Thursday, October 6, 2011

Happiness?

So, my questions are these...Will happiness return for a parent who has lost a child? Does it make parents of a lost child look awful for smiling/laughing? Are we allowed to smile/laugh? Am I following in my mother's footsteps with the life I am leading now? Is that life so wrong? Was she happy with that life? and on and on and on.

     According to Cherry, Yes, happiness will return, no you do not look awful for smiling/laughing, yes you  are allowed to smile/laugh...if it funny, I am probably following in my mother's footsteps, and it is ok to do so, no it is not wrong and we can only assume that she was happy.

So, if everything is allowed, then why do I think of myself as a bad person.
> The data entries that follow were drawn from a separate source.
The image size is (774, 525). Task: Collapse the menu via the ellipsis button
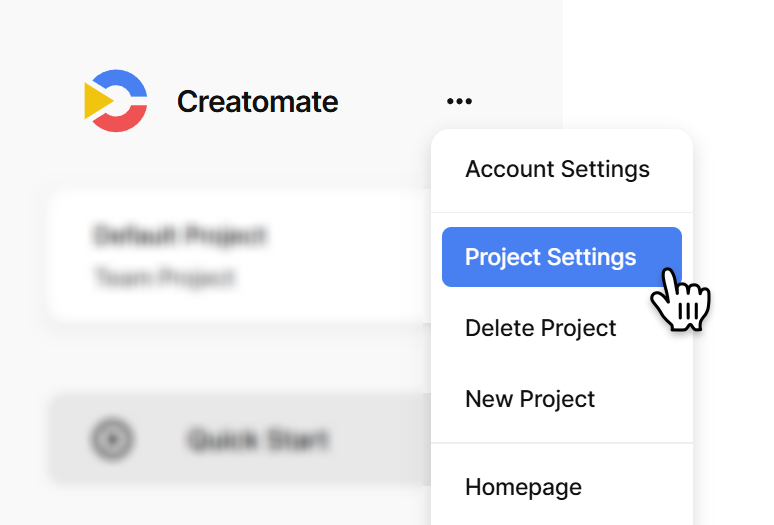pos(459,101)
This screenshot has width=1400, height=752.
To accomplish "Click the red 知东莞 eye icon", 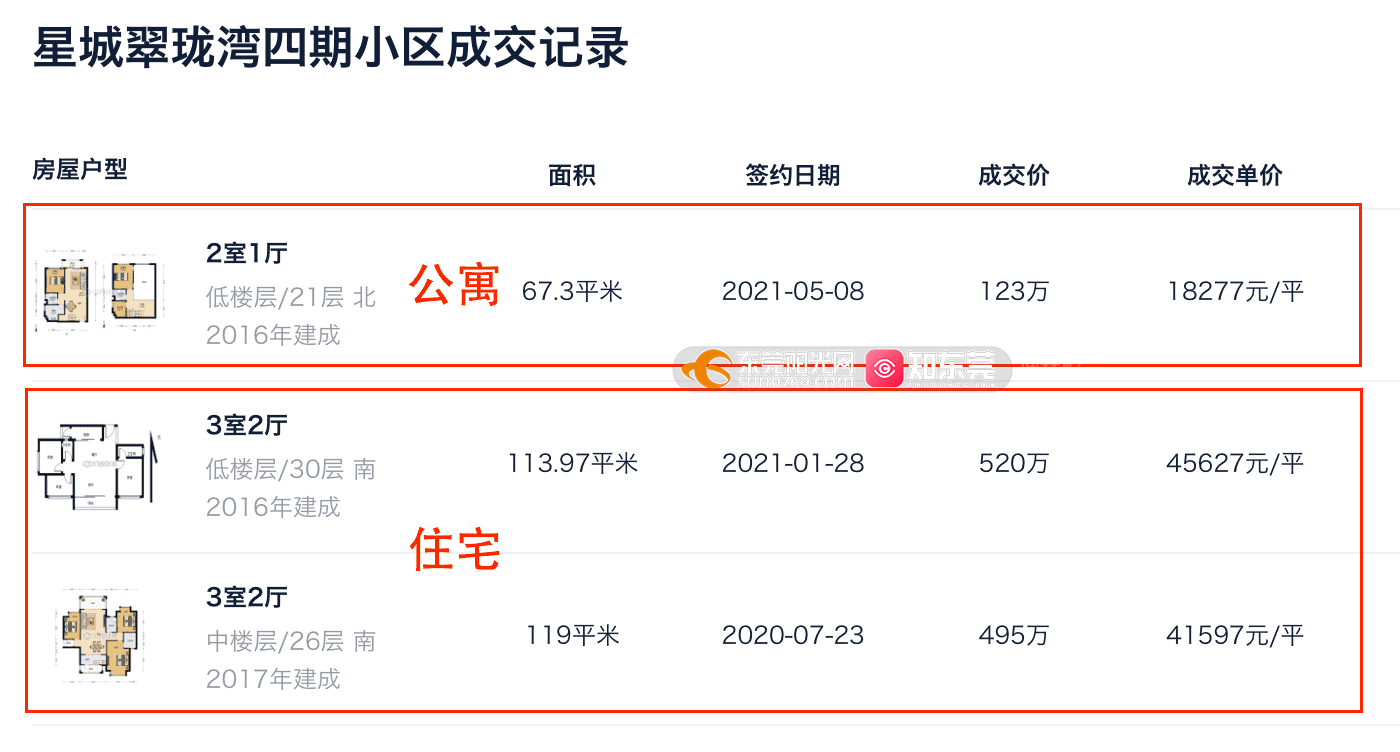I will point(884,369).
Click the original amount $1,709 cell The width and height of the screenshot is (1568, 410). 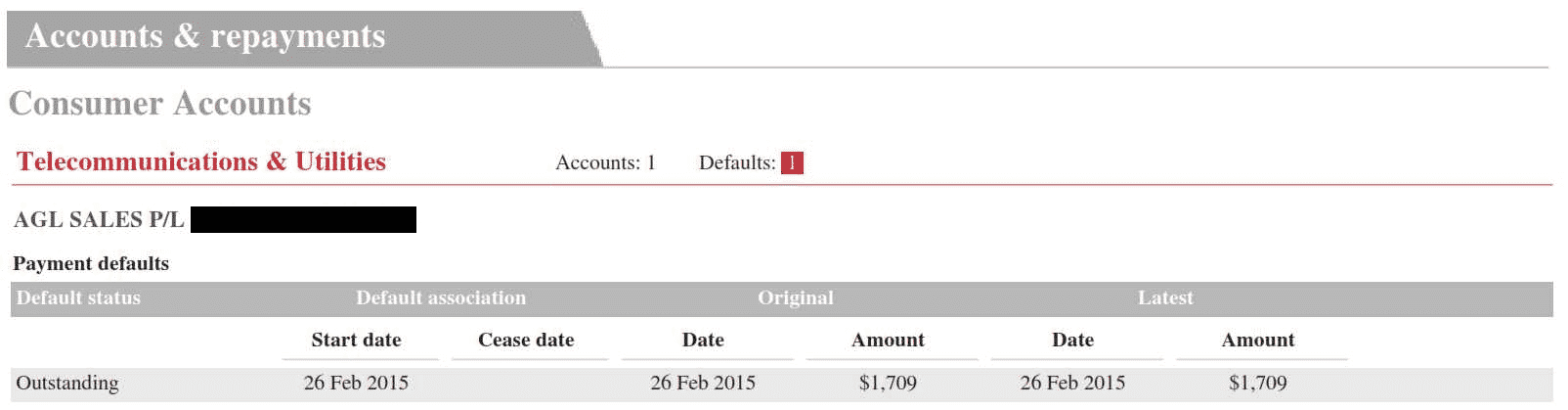(x=888, y=383)
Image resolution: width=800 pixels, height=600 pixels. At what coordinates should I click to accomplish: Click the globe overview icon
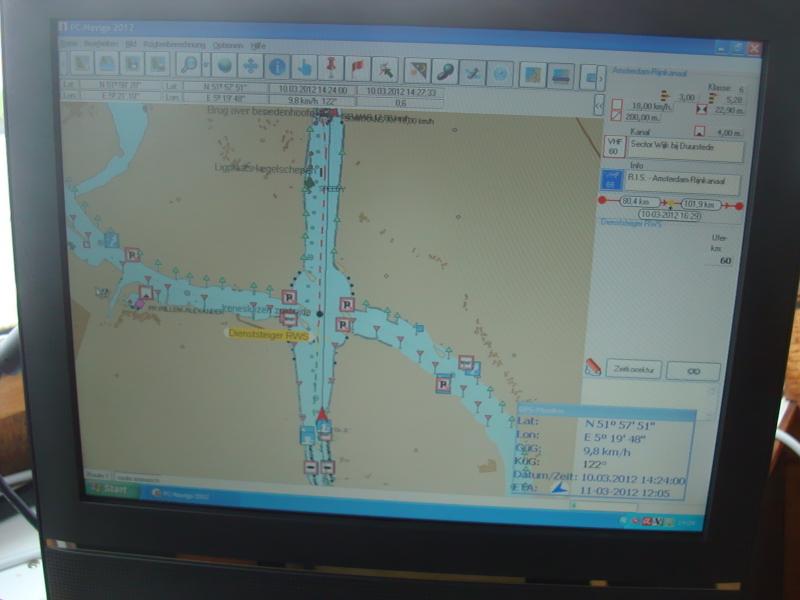point(225,66)
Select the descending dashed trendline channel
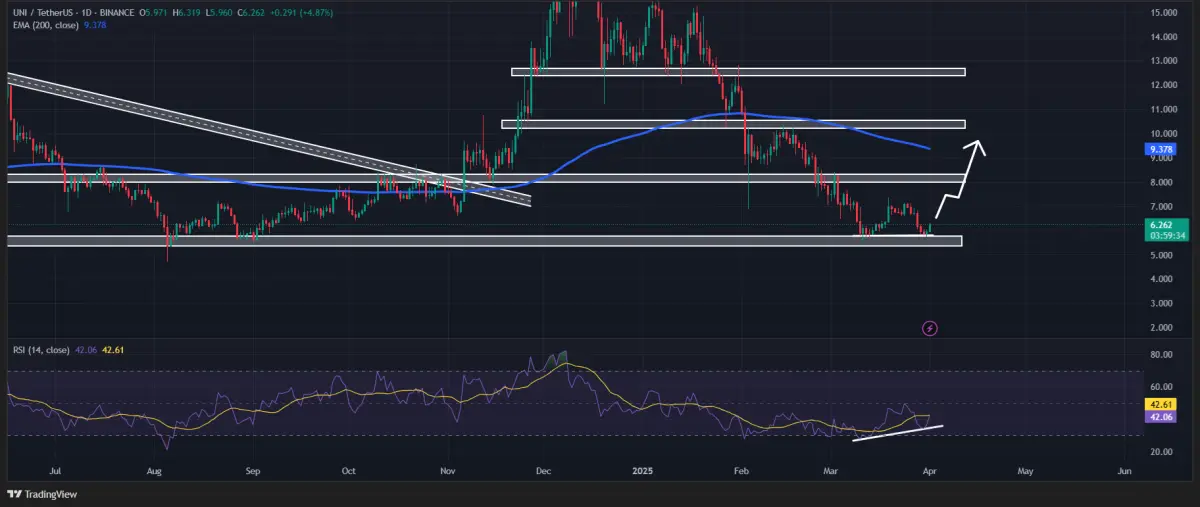Screen dimensions: 1200x507 (268, 140)
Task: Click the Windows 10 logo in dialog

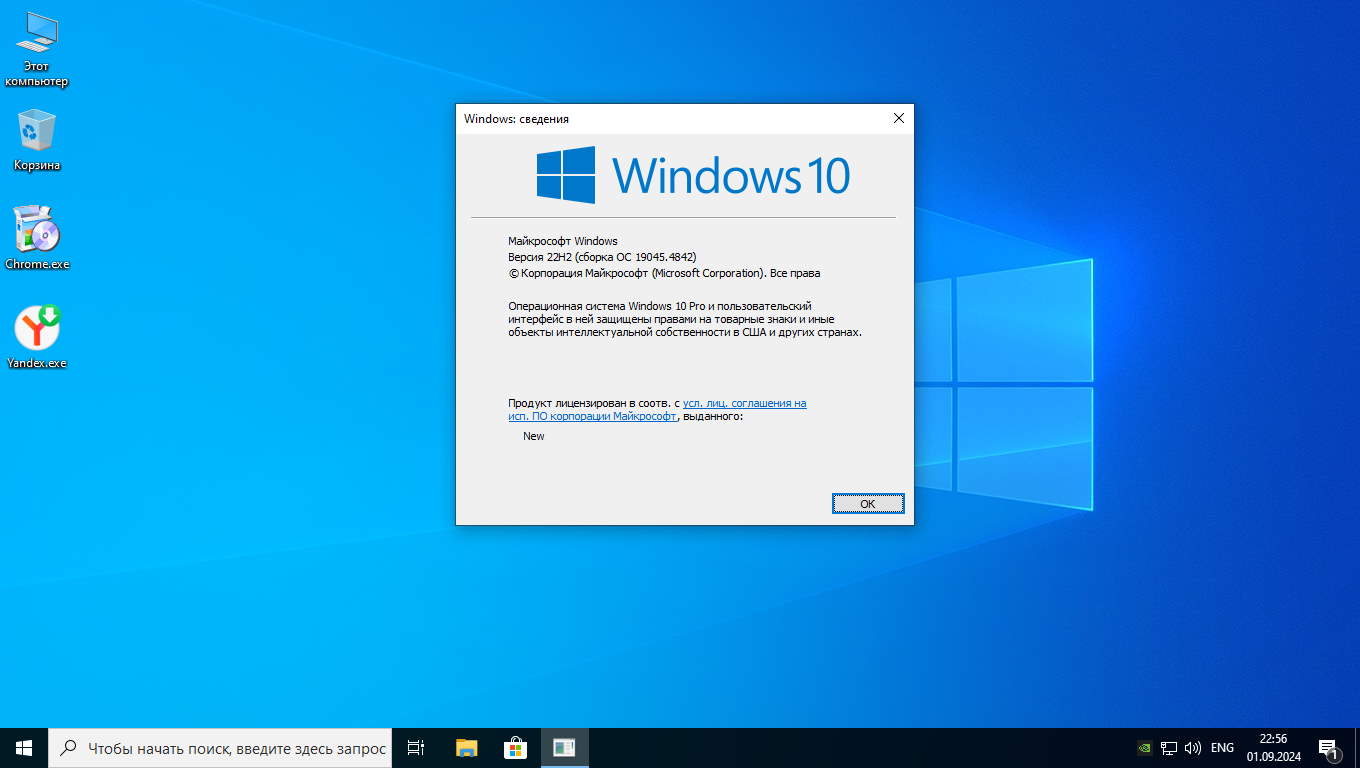Action: [x=692, y=175]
I know my mother was not perfect, and until cancer took her life in 2010, she was finally happy...and free. Everything in my life right now is about freedom...sad. It is sad that right now, I feel like a prisoner and now I totally understand how the jailed inmates feel. They just want freedom, just like me.
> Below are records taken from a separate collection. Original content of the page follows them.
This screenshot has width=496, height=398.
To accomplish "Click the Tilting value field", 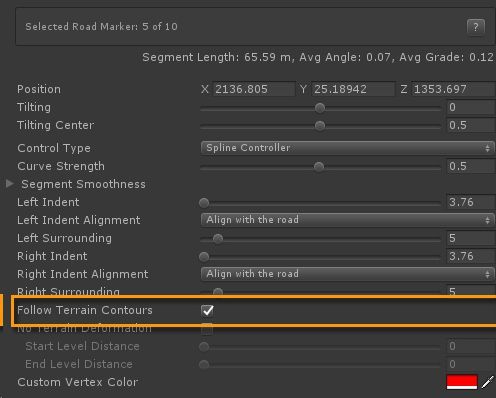I will coord(471,107).

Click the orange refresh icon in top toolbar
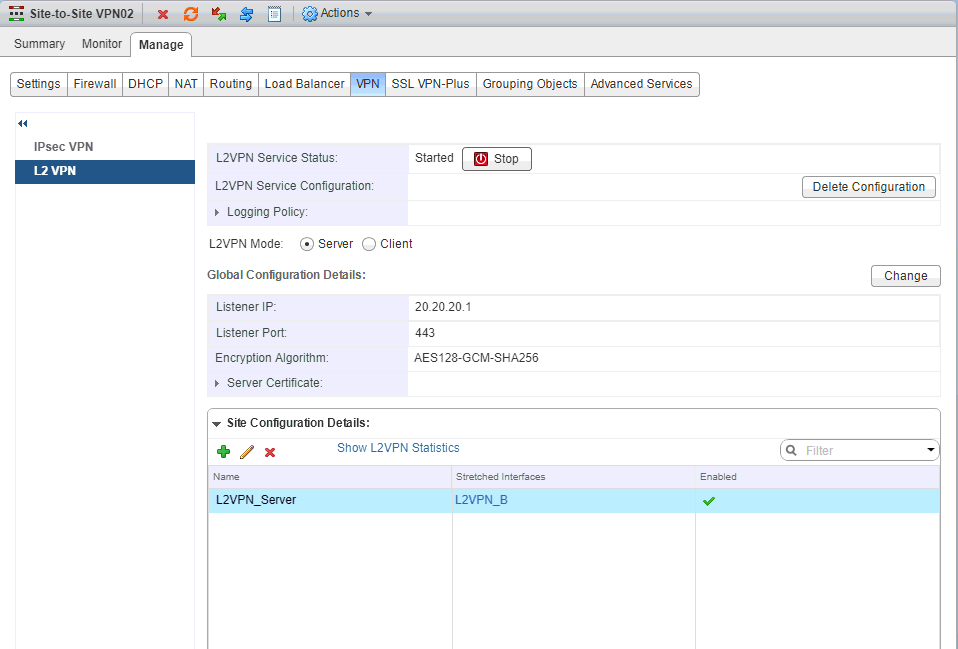(x=191, y=14)
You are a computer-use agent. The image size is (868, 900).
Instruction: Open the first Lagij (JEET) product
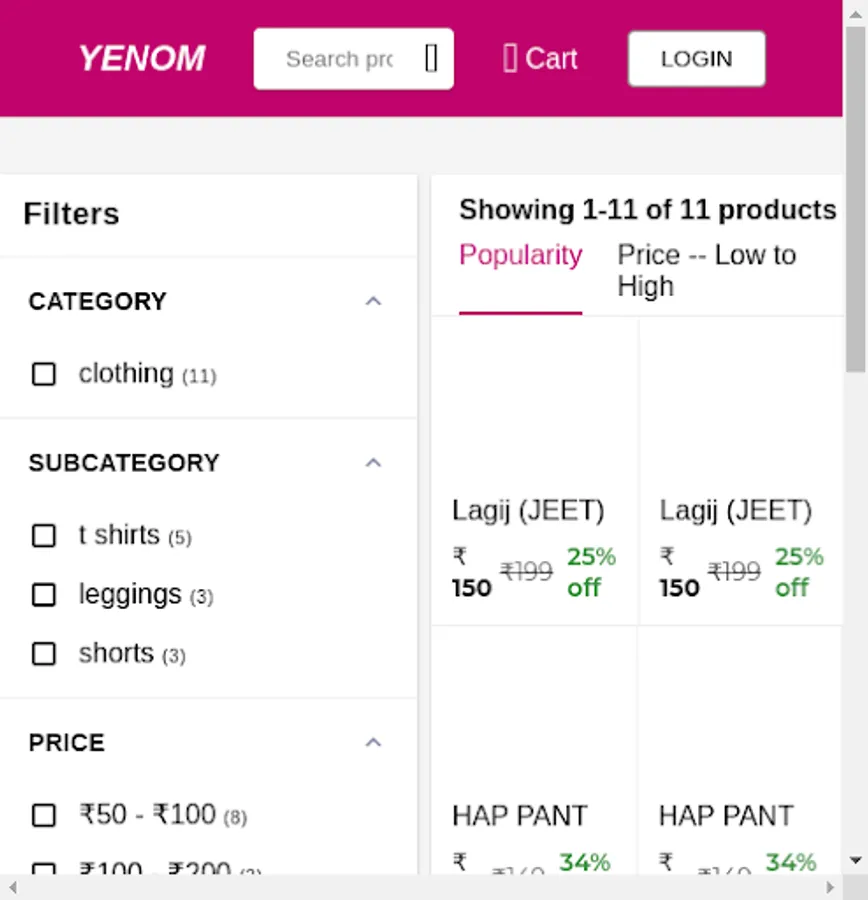point(528,511)
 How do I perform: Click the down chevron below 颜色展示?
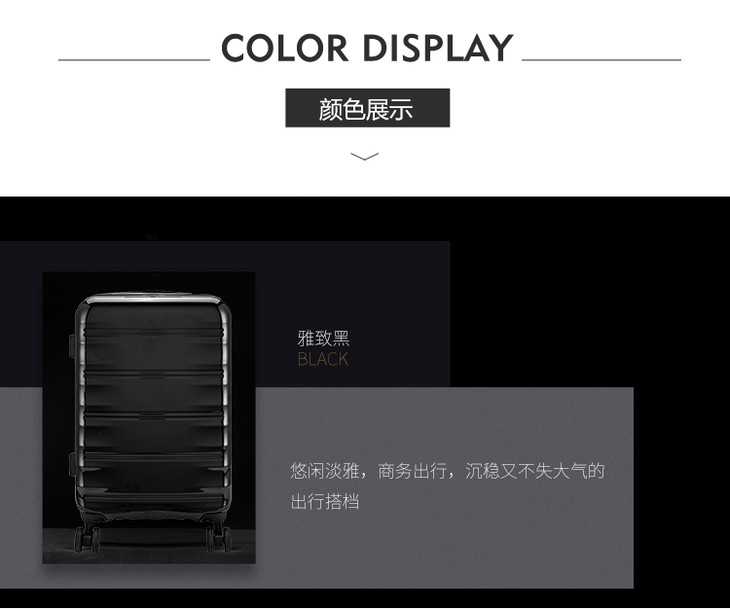(x=365, y=156)
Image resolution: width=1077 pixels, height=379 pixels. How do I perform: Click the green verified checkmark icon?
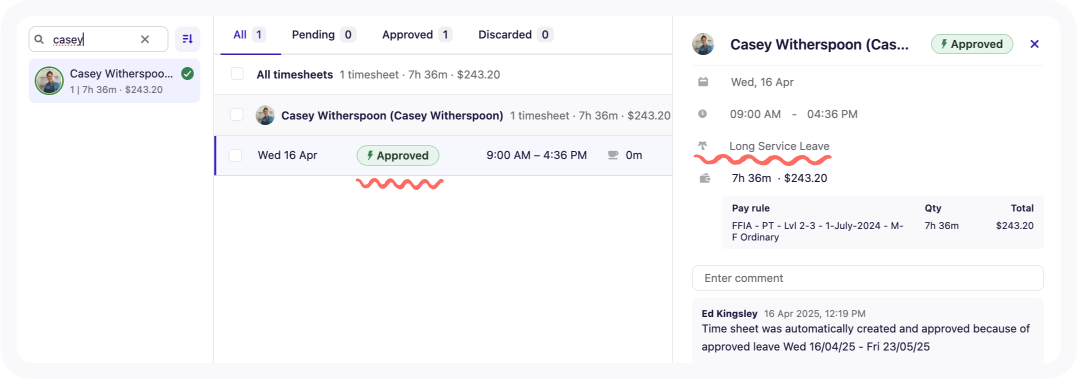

Then, as my day goes on, and on, and on, I ask myself..."Why did God choose me to feel this awful?" "What have I done to piss him off to the point that he took one of the two best things in my life from me?" Hell, I had to have done something wrong...God only punishes the bad. I think I would rather take a 1000 lashing with a whip than to feel the way that I do. Hell, with the lashing...the whelp and cuts heal, the pain goes away, and you move on. This pain that I have now will NEVER heal, the whelps and cuts are a constant, seeping, bleeding sore and I don't feel as if I can EVER move on.

I feel like Jesus in the Passions of the Christ (which was Charlie's favorite movie). Torn, battered, whipped...defeated. Or at least that is what his face betrays in the movie...defeat. Where did my strength go? I used to think I was strong...but now I just feel weak, lost...and most of all....DEFEATED!!!! UGHHHHH!

Do you know the other day someone asked me who I loved. I said no one. I don't have a heart that could even begin to love...don't get me wrong, I love my oldest son, and would die for him, as would have done for Charlie, but other than him, my heart just doesn't function like that anymore. It is like my heart is encased in a thick wall of ice, never to melt, and I don't think that I will EVER open my heart just to have everything stripped away again. What sucks is that I want my freedom, but I am scared to death that I will die old, miserable and alone...SUX!!!! But hey, I will be free.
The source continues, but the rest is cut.